Freiheitsentziehende Maßnahmen bei betreuten Personen sind nur zulässig, wenn sie auf einer psychischen Krankheit oder geistigen bzw. seelischen Behinderung beruhen und zur Abwendung erheblicher Selbstgefährdungen erforderlich sind (
§ 1831 Abs. 1 BGB). Die Genehmigung einer solchen Maßnahme setzt voraus, dass der
Betreuer über den entsprechenden
Aufgabenbereich verfügt (
§ 1815 BGB). Wird eine Maßnahme beantragt, die eine Freiheitsentziehung darstellt, so umfasst dies regelmäßig auch den konkludenten Antrag auf Erweiterung des Aufgabenkreises.
Die Anbringung von Bettgittern stellt eine freiheitsentziehende Maßnahme im Sinne des § 1831 Abs. 4 BGB dar, wenn sie die Bewegungsfreiheit des
Betreuten gegen dessen natürlichen Willen einschränkt. Maßgeblich ist, ob die betroffene Person aus eigener Entscheidung heraus und mit einem natürlichen Willen in der Lage wäre, das Bett zu verlassen. Liegt eine solche Fähigkeit vor, begrenzen Bettgitter diese Freiheit.
Eine Genehmigung darf nur erteilt werden, wenn die Maßnahme erforderlich ist, um erhebliche gesundheitliche Schäden oder eine Selbstgefährdung abzuwenden (§ 1831 Abs. 1 Nr. 1 BGB). Die Erforderlichkeit ist zu bejahen, wenn die Gefahr einer Selbstverletzung besteht und diese Gefahr auf einer psychischen Erkrankung oder geistigen Behinderung beruht. Besteht eine vaskuläre Demenz, kann eine solche Erkrankung die rechtliche Grundlage bilden.

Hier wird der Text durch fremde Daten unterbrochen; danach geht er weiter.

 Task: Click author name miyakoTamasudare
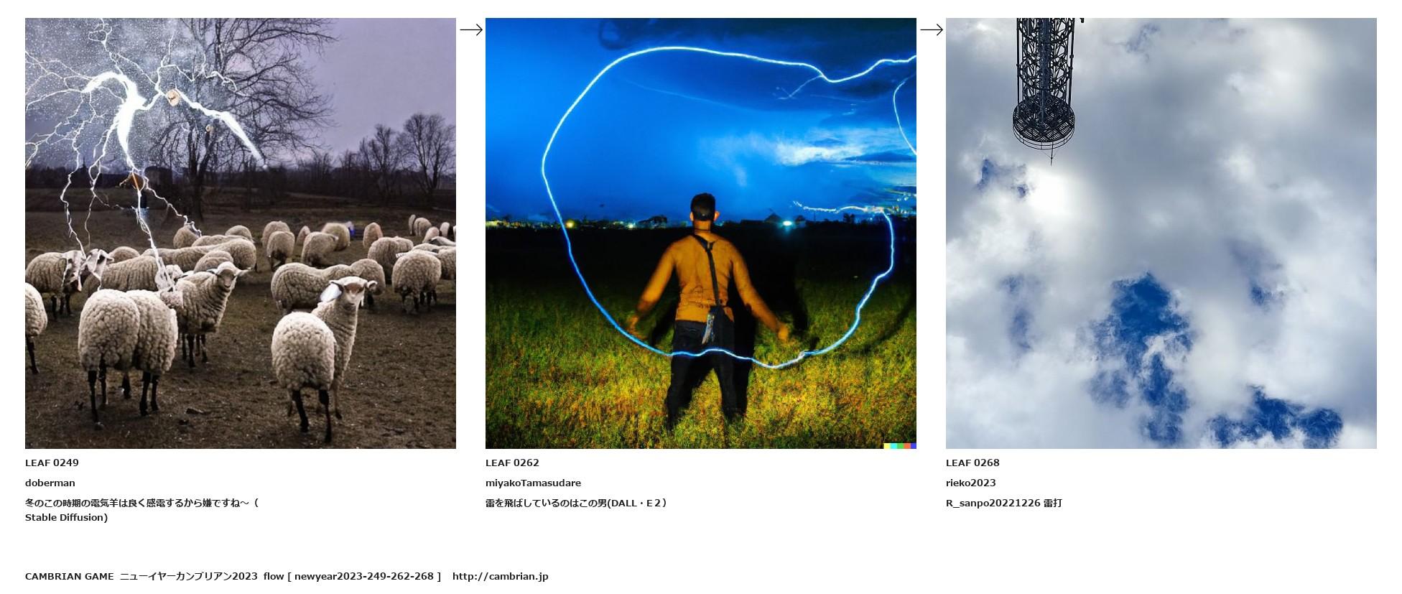pos(533,483)
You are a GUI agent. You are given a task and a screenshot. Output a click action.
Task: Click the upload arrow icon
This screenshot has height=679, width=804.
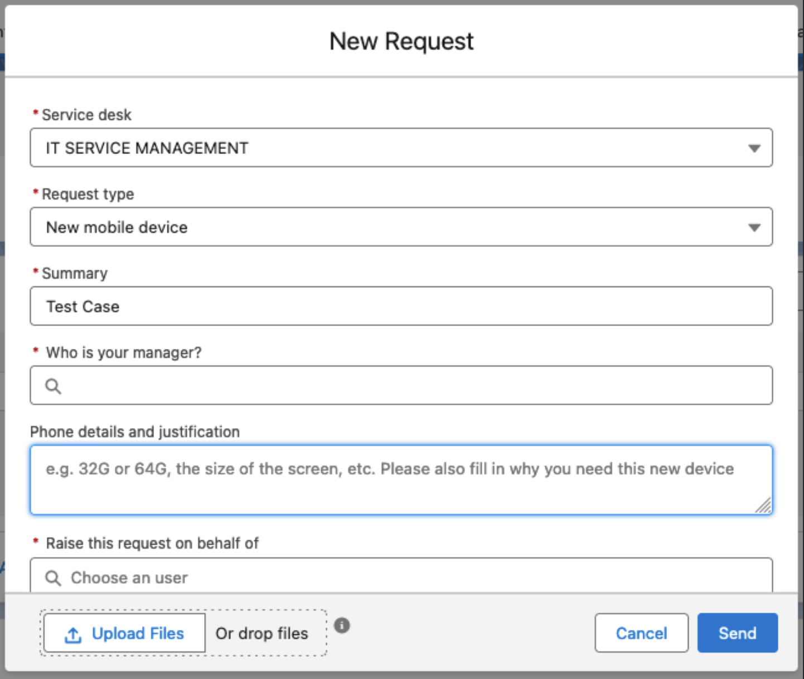pos(73,634)
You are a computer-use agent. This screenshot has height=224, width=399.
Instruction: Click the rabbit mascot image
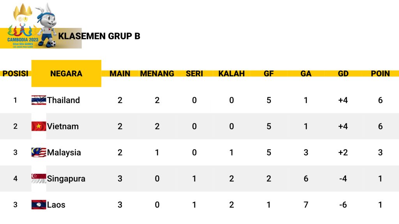tap(47, 25)
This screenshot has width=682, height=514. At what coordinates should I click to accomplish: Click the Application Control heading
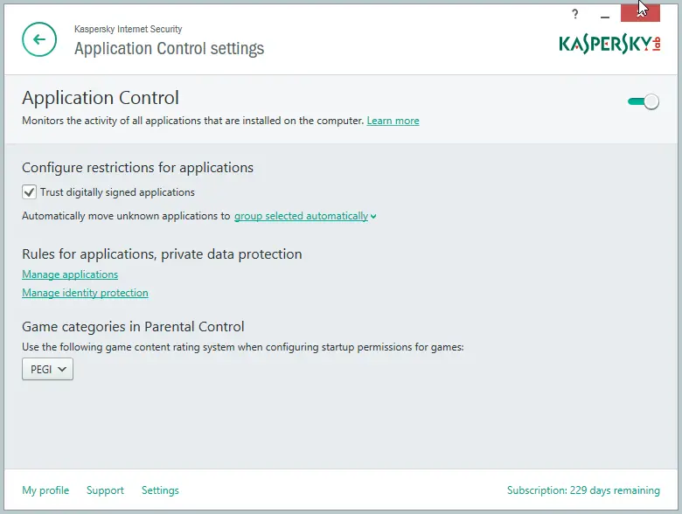coord(101,97)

Zugleich ist zu prüfen, ob der Betroffene zu einer eigenständigen Willensbildung in Bezug auf die Maßnahme fähig ist. Fehlt die Einsichts- und Urteilsfähigkeit, kann von einem freien, beachtlichen Willen nicht ausgegangen werden. In diesem Fall ist die Maßnahme auch dann als gegen den Willen des Betroffenen angeordnet anzusehen, wenn er keinen ausdrücklichen Widerstand äußern kann.
Die Maßnahme muss geeignet und erforderlich sein. Geeignetheit liegt vor, wenn durch das Bettgitter ein Herausfallen aus dem Bett verhindert werden kann. Dabei ist sicherzustellen, dass die Vorrichtung tatsächlich nicht überwindbar ist. Hinsichtlich der konkreten Ausgestaltung reicht es aus, wenn die Genehmigung allgemein auf die Anbringung von Bettgittern lautet; über die technische Ausführung hat das Betreuungsgericht nicht zu entscheiden (
§ 323 FamFG).
Bei der Prüfung der Erforderlichkeit sind mildere Mittel einzubeziehen. Alternativen wie das Herunterfahren des Bettes oder das Auslegen einer Matratze vor dem Bett sind nur dann vorrangig, wenn sie unter den konkreten Pflegebedingungen tatsächlich praktikabel und zumutbar sind. Die Beurteilung erfolgt im Lichte der realen Pflegeumstände; eine vollständige Abkehr von der üblichen Betthöhe in Pflegeeinrichtungen kann nicht verlangt werden.
Die Anhörung der Betreuungsbehörde kann nach
§ 293 Abs. 1 FamFG unterbleiben, wenn die Erweiterung des Aufgabenkreises offenkundig erforderlich ist. Der Beschluss wird mit Bekanntgabe wirksam (
§ 287 FamFG). Die Überprüfungs- und Geltungsdauer der Genehmigung richtet sich nach §§
286 Abs. 3,
329 Abs. 1 FamFG. Von einer Verbesserung des Gesundheitszustands ist bei fortschreitender Demenz regelmäßig nicht auszugehen.